Neurons grow best in a triangular shape
How do neurons grow? How to grow more new neurons in your brain? Korean researchers have discovered curious geometrical preferences of nerve cells: neurons form axons to the tops of a triangular cell — and the sharper the angle of the triangle that borders the cell is, the better it is for the cells.
The neurons in our brain are connected to a great number of nervous circuits. Signals are transmitted from cell to cell through axons and dendrites. It is possible to study them in the form in which they are intertwined in the brain, but is it possible to simplify the task and recreate the nervous chain in the cell culture? Is it possible to grow neurons so that their processes stretch in the right direction for a person and connect to the right cell?
According to scientists from the South Korean KAIST Institute, this goal can be achieved by growing neurons in triangular holes. Obviously, it is possible to force the processes of nerve cells to grow in the direction necessary for scientists, if we restrict the cell itself - to make it so that it cannot release axons in any direction that suits it. In their experiments, the authors tried to figure out which cell shape best suits the neuron.

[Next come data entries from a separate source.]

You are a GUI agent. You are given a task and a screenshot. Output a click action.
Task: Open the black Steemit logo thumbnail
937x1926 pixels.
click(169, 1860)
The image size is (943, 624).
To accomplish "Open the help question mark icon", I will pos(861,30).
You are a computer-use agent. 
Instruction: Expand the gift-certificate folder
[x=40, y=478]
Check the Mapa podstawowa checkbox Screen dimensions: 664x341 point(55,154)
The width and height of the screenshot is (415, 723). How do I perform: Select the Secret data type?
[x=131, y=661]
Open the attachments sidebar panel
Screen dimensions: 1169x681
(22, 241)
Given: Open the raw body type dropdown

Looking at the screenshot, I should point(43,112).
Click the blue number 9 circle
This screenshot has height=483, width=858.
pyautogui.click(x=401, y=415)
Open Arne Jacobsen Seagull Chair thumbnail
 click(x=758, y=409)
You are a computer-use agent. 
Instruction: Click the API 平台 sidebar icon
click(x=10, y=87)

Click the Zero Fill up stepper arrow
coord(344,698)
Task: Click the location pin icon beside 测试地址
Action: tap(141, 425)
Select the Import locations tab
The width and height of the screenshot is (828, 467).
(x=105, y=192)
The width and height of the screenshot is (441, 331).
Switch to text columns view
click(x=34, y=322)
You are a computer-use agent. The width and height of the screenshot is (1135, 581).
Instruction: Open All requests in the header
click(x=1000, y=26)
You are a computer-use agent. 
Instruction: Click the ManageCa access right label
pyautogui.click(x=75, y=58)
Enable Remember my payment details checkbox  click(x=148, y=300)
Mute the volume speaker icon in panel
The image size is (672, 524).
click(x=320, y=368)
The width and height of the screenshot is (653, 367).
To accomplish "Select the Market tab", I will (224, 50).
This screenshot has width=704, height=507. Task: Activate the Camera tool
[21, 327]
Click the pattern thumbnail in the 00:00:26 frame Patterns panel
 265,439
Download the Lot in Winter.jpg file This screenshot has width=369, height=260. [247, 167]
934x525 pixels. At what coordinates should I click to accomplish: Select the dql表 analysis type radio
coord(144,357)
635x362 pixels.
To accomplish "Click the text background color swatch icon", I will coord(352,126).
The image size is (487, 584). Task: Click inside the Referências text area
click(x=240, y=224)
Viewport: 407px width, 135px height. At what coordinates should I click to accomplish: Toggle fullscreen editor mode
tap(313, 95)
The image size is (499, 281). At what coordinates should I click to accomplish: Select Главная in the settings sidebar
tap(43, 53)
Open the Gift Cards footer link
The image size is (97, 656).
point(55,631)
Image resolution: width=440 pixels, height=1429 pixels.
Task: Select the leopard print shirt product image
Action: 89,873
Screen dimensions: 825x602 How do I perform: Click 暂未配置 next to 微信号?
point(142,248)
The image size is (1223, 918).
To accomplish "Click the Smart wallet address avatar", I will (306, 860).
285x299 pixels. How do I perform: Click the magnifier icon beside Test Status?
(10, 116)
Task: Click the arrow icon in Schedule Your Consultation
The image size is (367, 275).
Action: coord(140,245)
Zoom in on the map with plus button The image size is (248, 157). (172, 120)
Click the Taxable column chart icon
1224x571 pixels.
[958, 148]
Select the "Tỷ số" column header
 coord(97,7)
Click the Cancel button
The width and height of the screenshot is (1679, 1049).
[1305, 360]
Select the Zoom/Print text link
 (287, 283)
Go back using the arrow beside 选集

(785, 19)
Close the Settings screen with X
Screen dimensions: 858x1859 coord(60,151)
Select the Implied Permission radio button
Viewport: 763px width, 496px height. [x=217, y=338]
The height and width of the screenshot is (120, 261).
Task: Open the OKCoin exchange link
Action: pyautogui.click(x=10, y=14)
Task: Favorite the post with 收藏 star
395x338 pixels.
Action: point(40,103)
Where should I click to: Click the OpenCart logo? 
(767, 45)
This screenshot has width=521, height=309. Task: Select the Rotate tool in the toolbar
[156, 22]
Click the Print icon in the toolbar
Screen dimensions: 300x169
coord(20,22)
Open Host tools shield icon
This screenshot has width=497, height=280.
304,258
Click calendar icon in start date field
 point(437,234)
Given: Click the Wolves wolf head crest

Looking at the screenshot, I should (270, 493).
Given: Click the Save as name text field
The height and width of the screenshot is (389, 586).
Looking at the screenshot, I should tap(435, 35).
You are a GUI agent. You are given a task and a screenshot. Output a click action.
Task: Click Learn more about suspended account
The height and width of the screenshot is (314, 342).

They planted rat hippocampal cells in several patterns: two of them were covered with stellate cells, the rest offered the cells "individual rooms" in the form of a circle, a triangle, a square, a pentagon and a hexagon. It turned out that it is best to control the neurons with a triangle: the cells easily and fairly quickly formed an axon in the direction of one of the vertices of the triangular cell. In an article published in the Journal of Neural Engineering, scientists write, the sharper the angle of the triangle is, the more willingly the neurons pull the axon in its direction.
It is not clear why such geometrical tastes of nerve cells are exist. However, this property can be used when modeling neural networks of a given construction: you can force a neuron to extend a process toward a specific cell, if their triangular cells are appropriately located relative to each other.